What you have to do: Please report each line in the entries below that contains the string "width", copying the whole line. Case counts.

Input material:
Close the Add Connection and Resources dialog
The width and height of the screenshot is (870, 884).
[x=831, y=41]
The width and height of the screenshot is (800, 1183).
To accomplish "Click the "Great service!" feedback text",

...

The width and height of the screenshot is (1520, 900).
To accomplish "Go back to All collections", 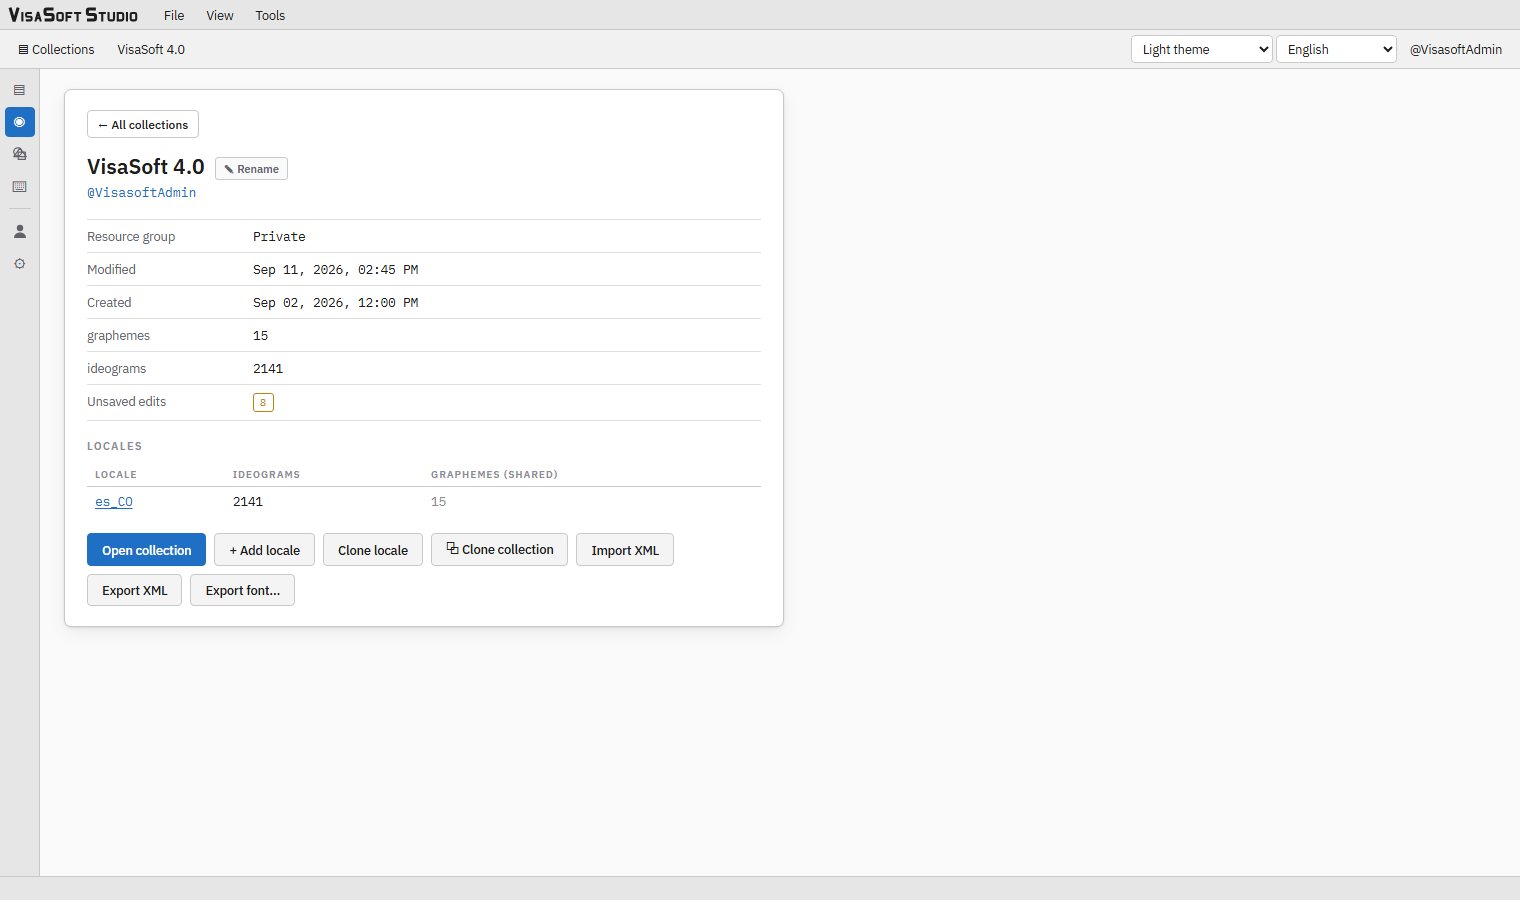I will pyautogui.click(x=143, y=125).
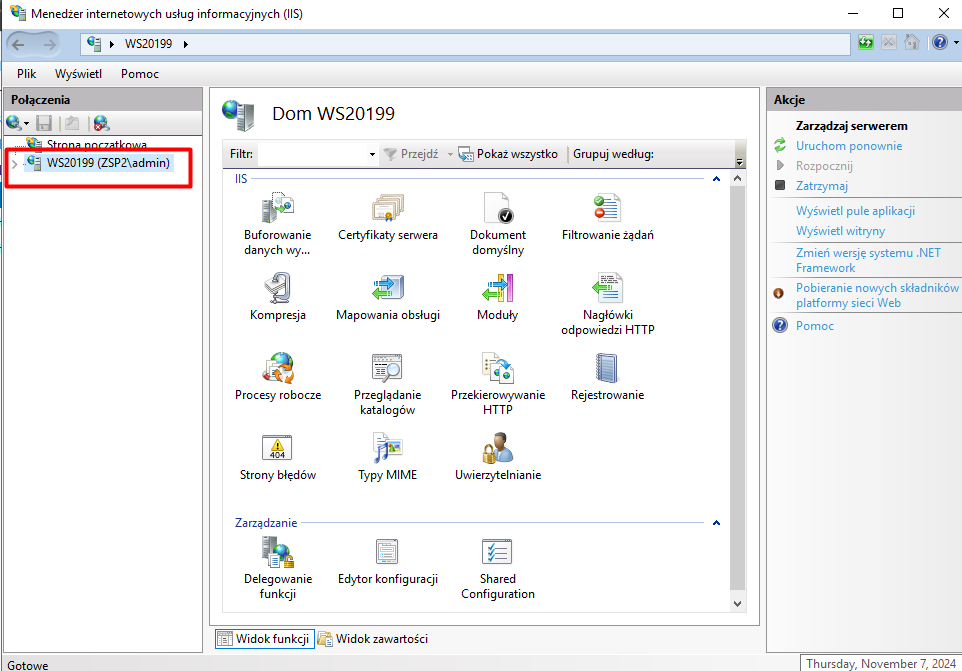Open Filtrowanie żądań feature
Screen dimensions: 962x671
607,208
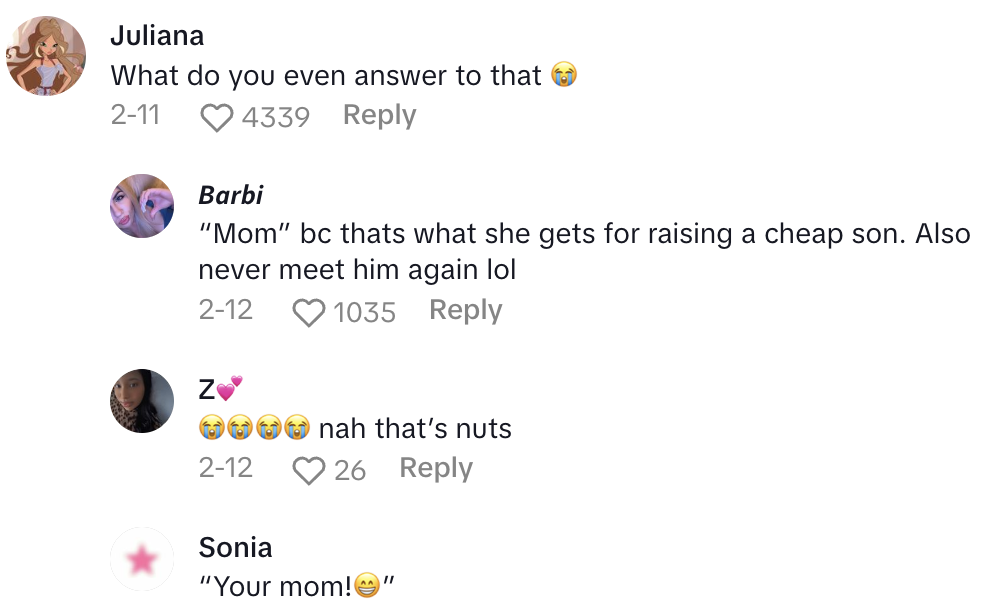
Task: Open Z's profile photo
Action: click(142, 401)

Full output:
The width and height of the screenshot is (870, 884).
The width and height of the screenshot is (800, 1183).
The width and height of the screenshot is (1520, 900).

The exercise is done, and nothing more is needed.